=== Section Start ===

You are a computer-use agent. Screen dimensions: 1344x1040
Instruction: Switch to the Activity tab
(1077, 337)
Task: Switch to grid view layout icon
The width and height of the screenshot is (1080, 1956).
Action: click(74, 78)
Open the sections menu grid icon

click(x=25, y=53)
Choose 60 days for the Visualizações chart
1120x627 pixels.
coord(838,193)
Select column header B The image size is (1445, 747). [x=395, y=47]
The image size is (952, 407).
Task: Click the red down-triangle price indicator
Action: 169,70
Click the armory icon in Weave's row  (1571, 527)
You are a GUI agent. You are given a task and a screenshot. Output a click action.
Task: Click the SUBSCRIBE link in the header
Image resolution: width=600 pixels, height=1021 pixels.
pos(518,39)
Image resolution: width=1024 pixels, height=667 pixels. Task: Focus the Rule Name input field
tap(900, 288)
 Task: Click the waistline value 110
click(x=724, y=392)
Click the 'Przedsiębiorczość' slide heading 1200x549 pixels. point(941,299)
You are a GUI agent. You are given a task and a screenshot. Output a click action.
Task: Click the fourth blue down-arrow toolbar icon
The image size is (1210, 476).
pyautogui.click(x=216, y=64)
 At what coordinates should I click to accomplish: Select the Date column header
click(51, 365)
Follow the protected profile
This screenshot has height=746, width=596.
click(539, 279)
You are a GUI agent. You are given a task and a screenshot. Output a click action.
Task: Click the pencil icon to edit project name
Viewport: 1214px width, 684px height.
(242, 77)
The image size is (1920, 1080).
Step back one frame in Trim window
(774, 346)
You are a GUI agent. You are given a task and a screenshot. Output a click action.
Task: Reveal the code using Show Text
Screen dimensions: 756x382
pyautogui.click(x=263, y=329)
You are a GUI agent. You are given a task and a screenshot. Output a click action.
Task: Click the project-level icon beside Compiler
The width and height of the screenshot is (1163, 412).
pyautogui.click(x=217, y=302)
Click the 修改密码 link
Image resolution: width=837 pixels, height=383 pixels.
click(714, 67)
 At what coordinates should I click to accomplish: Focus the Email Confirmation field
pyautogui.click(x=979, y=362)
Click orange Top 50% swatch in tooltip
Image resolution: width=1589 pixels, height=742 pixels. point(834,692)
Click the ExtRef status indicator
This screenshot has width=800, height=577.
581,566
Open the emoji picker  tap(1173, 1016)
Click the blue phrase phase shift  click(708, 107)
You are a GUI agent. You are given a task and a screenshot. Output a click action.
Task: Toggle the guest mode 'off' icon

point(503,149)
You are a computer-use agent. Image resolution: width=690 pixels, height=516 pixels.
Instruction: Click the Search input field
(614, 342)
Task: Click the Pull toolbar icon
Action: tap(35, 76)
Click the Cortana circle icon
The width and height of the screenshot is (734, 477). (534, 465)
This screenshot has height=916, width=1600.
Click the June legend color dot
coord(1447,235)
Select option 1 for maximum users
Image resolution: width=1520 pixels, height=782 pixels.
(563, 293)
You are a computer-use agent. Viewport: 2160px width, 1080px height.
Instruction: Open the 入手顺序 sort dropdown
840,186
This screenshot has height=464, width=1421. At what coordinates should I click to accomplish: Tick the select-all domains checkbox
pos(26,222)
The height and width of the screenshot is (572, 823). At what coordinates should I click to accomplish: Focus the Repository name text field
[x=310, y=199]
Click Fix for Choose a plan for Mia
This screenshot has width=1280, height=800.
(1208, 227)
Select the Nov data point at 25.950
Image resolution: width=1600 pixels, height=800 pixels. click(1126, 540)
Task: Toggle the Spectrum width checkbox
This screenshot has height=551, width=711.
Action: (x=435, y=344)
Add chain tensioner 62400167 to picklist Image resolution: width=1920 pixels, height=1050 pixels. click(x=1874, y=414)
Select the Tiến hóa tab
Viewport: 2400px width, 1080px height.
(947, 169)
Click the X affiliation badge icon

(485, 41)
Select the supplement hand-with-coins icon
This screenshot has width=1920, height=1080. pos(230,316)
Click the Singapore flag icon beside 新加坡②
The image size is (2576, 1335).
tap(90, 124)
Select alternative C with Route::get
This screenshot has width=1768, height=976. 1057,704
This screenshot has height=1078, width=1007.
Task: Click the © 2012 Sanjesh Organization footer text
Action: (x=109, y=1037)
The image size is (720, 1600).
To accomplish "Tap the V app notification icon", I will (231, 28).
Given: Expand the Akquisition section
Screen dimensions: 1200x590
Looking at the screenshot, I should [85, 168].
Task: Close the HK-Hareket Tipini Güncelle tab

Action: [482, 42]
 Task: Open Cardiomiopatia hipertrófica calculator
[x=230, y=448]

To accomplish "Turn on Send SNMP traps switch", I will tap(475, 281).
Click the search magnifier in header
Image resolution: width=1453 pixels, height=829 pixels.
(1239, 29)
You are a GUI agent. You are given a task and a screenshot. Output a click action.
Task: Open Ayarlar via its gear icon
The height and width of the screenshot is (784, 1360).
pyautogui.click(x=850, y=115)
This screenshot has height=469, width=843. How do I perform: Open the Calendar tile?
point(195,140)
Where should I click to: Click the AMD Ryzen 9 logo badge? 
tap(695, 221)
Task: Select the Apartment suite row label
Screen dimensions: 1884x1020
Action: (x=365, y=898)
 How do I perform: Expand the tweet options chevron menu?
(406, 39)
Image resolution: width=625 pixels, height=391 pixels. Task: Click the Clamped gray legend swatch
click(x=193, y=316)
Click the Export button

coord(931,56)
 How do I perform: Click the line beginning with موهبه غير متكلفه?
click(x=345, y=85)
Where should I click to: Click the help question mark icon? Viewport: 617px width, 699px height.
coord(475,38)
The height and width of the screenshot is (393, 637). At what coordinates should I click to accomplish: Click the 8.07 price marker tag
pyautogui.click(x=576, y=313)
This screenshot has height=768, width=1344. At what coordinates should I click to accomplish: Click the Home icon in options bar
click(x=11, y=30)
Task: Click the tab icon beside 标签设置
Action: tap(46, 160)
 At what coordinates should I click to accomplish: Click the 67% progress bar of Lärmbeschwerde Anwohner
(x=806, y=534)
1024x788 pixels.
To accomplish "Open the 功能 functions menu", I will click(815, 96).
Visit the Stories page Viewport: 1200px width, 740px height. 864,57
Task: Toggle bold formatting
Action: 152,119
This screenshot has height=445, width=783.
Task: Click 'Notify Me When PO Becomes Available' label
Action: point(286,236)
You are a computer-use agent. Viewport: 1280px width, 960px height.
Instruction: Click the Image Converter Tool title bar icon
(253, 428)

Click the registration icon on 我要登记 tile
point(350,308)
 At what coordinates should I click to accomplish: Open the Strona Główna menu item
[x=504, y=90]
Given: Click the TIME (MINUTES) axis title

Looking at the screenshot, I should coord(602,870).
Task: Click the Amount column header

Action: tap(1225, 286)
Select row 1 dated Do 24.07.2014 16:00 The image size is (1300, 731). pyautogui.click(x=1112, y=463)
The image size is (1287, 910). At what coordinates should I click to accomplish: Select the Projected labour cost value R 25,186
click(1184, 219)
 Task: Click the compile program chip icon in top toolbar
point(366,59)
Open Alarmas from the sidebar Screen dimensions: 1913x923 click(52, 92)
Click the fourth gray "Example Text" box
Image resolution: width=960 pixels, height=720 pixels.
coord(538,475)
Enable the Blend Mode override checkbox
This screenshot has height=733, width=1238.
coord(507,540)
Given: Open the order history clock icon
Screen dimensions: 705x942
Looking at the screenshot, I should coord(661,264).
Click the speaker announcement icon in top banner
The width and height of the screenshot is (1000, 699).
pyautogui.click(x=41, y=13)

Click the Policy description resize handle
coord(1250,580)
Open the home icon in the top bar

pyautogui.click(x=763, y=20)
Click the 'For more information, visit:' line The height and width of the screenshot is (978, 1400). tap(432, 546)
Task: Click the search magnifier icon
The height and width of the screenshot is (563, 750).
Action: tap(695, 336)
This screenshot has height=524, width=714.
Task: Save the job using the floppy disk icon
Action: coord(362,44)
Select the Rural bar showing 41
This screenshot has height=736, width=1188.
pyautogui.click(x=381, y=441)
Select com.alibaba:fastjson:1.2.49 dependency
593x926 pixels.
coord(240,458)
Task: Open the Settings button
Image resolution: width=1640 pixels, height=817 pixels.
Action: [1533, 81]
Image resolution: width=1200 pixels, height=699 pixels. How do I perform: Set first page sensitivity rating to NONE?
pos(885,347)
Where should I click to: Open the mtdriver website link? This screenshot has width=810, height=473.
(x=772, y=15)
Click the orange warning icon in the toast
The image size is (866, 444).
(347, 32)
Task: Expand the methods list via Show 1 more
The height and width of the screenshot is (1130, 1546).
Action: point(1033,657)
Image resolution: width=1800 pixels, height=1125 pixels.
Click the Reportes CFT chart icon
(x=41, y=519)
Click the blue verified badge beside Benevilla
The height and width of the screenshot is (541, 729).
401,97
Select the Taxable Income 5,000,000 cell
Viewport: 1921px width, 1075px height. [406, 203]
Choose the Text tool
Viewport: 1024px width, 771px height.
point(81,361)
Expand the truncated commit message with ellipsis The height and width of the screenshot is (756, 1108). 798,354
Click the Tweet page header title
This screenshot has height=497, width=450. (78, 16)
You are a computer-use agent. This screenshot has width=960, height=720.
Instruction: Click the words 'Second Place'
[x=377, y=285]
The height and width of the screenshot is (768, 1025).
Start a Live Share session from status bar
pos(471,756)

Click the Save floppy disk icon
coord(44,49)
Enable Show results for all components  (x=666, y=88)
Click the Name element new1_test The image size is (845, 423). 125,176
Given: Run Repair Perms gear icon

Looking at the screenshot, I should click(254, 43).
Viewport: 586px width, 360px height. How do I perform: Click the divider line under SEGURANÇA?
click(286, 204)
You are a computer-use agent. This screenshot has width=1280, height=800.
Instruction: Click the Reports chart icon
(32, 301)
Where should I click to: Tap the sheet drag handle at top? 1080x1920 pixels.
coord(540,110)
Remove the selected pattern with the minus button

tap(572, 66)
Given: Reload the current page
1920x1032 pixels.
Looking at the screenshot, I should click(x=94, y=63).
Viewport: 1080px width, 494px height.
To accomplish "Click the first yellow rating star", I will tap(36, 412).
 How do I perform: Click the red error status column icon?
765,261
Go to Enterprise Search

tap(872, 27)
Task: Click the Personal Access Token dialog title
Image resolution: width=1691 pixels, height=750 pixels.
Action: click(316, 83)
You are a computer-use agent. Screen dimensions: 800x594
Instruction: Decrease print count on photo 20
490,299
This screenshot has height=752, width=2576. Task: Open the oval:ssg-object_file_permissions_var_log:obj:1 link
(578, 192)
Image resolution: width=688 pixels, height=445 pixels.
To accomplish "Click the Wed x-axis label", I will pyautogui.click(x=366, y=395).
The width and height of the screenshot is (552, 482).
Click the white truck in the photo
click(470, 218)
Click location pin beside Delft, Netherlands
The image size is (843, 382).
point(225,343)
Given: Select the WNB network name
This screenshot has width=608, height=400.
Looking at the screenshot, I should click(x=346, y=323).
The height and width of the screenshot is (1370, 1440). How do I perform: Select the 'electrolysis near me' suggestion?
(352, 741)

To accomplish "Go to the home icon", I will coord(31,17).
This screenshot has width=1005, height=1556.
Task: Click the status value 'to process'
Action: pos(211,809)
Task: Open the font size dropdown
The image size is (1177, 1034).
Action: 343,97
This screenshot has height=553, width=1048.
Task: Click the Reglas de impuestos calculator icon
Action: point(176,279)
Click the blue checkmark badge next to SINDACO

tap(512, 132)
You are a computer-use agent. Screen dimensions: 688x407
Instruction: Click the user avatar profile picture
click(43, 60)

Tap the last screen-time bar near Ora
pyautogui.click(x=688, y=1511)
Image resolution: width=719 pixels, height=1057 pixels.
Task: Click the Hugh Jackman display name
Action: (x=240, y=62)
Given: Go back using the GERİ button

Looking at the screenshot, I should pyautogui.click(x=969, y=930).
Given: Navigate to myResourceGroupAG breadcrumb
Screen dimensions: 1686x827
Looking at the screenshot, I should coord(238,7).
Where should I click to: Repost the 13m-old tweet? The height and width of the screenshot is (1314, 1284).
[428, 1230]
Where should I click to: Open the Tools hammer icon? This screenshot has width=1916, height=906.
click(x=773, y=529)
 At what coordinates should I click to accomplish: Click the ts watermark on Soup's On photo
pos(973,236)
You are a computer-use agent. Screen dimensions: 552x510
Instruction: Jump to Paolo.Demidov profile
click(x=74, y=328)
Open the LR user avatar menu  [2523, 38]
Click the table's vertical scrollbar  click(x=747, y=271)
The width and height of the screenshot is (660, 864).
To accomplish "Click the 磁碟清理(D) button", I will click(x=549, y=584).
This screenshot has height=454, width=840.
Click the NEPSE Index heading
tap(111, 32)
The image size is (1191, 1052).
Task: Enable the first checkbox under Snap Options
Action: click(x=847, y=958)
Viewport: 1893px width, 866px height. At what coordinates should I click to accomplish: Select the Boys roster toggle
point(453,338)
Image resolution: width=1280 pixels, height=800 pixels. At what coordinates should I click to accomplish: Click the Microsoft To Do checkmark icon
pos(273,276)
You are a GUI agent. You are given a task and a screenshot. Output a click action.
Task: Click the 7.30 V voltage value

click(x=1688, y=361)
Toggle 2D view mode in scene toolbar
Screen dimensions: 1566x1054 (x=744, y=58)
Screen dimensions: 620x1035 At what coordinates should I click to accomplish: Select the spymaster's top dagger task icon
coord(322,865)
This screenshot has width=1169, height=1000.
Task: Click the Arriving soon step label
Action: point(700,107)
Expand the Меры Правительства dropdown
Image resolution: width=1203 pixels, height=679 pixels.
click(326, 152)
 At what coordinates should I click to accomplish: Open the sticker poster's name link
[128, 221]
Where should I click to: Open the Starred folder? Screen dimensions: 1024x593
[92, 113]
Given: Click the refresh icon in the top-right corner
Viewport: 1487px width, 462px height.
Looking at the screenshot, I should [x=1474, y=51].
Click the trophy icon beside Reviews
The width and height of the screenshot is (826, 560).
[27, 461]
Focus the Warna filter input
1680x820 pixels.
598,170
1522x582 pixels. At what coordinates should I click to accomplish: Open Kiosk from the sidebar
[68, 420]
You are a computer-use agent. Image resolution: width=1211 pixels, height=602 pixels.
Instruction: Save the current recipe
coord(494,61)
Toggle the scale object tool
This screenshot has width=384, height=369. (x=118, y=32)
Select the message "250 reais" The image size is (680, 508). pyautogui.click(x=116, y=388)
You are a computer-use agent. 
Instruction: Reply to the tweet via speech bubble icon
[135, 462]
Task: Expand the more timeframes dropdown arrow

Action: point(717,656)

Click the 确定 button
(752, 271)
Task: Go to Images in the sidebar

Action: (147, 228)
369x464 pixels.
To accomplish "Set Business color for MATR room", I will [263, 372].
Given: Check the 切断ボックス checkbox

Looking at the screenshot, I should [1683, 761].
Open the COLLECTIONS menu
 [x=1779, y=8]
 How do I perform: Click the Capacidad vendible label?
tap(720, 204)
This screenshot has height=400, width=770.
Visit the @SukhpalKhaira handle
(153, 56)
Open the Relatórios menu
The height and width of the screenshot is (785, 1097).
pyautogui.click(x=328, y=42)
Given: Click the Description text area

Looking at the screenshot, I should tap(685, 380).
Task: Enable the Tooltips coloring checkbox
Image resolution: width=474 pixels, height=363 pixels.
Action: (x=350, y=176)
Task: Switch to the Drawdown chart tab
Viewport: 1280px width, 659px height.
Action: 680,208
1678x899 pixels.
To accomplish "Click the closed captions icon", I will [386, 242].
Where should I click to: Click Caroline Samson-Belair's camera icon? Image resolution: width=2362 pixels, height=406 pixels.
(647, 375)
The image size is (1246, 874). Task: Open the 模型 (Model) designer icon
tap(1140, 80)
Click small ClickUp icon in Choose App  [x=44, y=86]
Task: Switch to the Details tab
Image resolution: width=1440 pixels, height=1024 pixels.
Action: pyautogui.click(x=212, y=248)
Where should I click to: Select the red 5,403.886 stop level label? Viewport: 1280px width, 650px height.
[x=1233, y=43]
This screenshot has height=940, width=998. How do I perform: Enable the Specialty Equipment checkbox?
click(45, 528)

=== Section End ===

## THE PROBLEM
Which lines in the data hold the string "fourth"? Copy each of them.

## ANSWER FOR THE TASK
Task: Click the fourth blue down-arrow toolbar icon
Click the fourth gray "Example Text" box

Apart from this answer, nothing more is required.